Раненный в голову, мучительно заикаясь, жалобно тянет:
— Сестрица, унеси меня отселя.
— Раненых эвакуировать! — распоряжается ротный. Его измятое бессонницей и окопной жизнью лицо с чёрной в блёстках щетиной на миг становится печальным и серьёзным, но тут же глаза с красноватыми веками загораются любопытством. — Как это — стабилизированные?
— Связь пришла! — кричит кто-то.
Появляется рослый пехотинец с зелёным ящиком рации за спиной.
— Разворачивайся! — коротко приказывает ротный.
— Лучше спуститься ему в подвал. — советую я, наблюдая за «Фердинандами».
Они остановились, выжидая перед последним броском.
Ротный соглашается. Прошу его временно подчинить мне радиостанцию. Шкель передаёт радисту свою табличку с позывными.
— Так что значит — стабилизированные? — допытывается ротный и подаёт мне второй кусок мёда. — Угощайтесь, пожалуйста.
— Стабилизированные — это…
Со свистящим шипением, прерывчатым, булькающим, высоко над нами летят снаряды. «Наши!» Выглядываю в окно. «Фердинанды» возобновили движение. Отчётливо звякают гусеничные траки.
На лесной опушке взлетают кустистые разрывы. Ларин пробрался, но поздно, а коррективы передать некому.
— Товарищ старший лейтенант, «Зея» отвечает! — докладывает в дверях Шкель.
— Прицел меньше четыре! — кричу я в ответ.
— В подвал надо, товарищ старший лейтенант, — виновато дёргает маленькими усиками Шкель. — Это пехотинец настроился.
Пробежав две комнаты, выскакиваю из дому, нахожу глазами чёрную дыру в подземелье.

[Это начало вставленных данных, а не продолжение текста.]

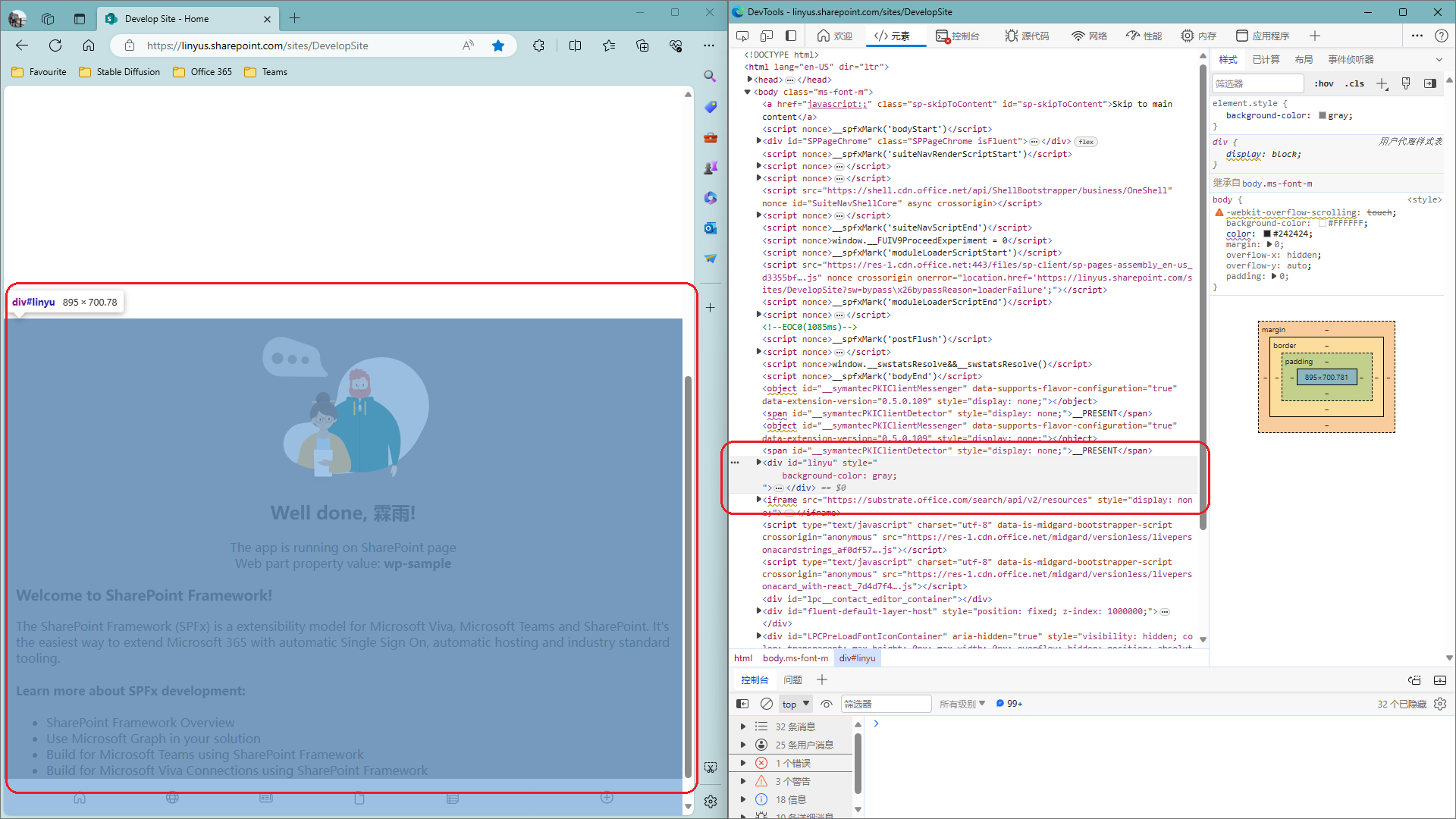Select div#linyu in the breadcrumb bar

(x=858, y=657)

Наклоняюсь над ней.
— Передавайте: «Прицел меньше…»
Грохот и лязг заглушают команды.
— Отставить! Огонь на меня! Огонь на меня!

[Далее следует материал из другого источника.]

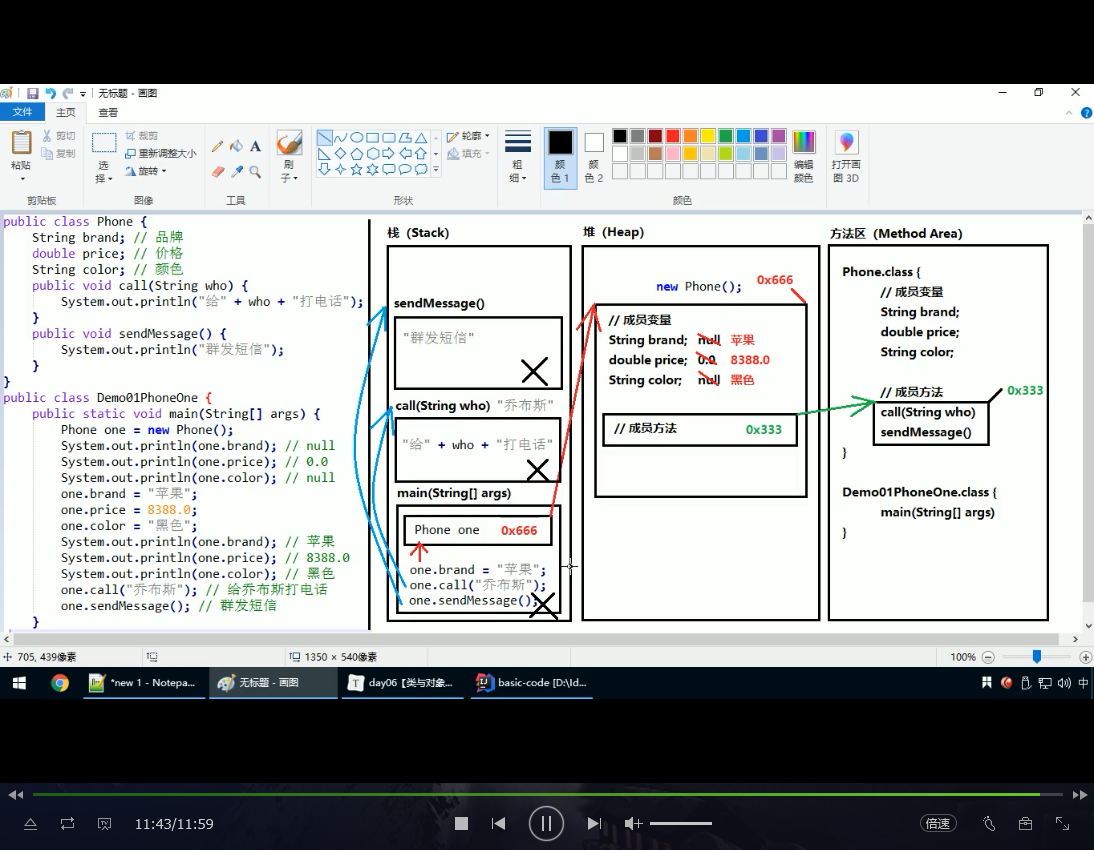Toggle Color 2 background selector

click(x=594, y=157)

За спиной гремят пушки, и тотчас чёрное и красное ослепляет меня, упругая волна толкает в бездонное ничто…
Да, теперь я всё вспомнил. Глаза постепенно освоились с мраком. За толстым бетонным столбом виднеются освещённые каменные ступени, в самом низу застыли трое гитлеровцев. На светлом прямоугольном пятне валяются немецкие автоматы.
Незнакомый простуженный голос продолжает вызывать «Зею».
Я не вижу лица радиста, видна только шапка на голове в пульсирующем ореоле сигнальной неоновой лампочки. И матовые блики на кожухе автомата, что лежит у него под рукой.
— Отрезали? — спрашиваю я, с трудом расклеивая губы.
— Очнулись? — веселеет радист и вдруг, схватив автомат, выпускает скупую очередь по ступеням лестницы.
Сверху доносятся выкрики и ответная пальба. Пули высекают искры, брызжут цементными осколками.
— Тут какой-то фон фриц лежит, — объясняет радист. — Всё достать хотят, верёвку с крючком забрасывали. — Он хрипло смеётся. — А я его ещё дальше оттащил. Может, они, гады, из-за него и нас не взрывают, а?
— Может… — Разговаривать трудно, в голове продолжает стучать. — Воды нет?
— Нет. Что было, вам споил.
Пустая фляга с шумом катится в темень. Сразу же сверху гремит автоматная очередь.
— Так нас и взяли! — смеётся радист. Он, видимо, истосковался в одиночестве. — Никак не свяжусь, — говорит он со вздохом. — Первый раз отозвалась ваша «Зея», а потом, как оглохла.
Он начинает покачивать лимб.
— «Зея», «Зея»! Я — «Сура», я — «Сура». Приём.
У меня пистолет и две почти полные обоймы, четырнадцать штук.
— Как с боеприпасами?
У радиста не более половины диска к «ППШ», но есть немецкий автомат с пятью магазинами. Кроме того, у входа лежат ещё три таких автомата. Переворачиваюсь на живот и ползу за ними. Радист останавливает:
— Ни к чему. Когда стемнеет…
Разумно. Наладив автомат со стальным рамочным прикладом, слежу за входом. Гитлеровцы, видимо, и в самом деле не хотят подрывать нас из-за трупа «фон фрица», как выразился радист. Осаждающие пока ограничиваются автоматной стрельбой. Экономя патроны, мы отвечаем одиночными выстрелами или короткими очередями.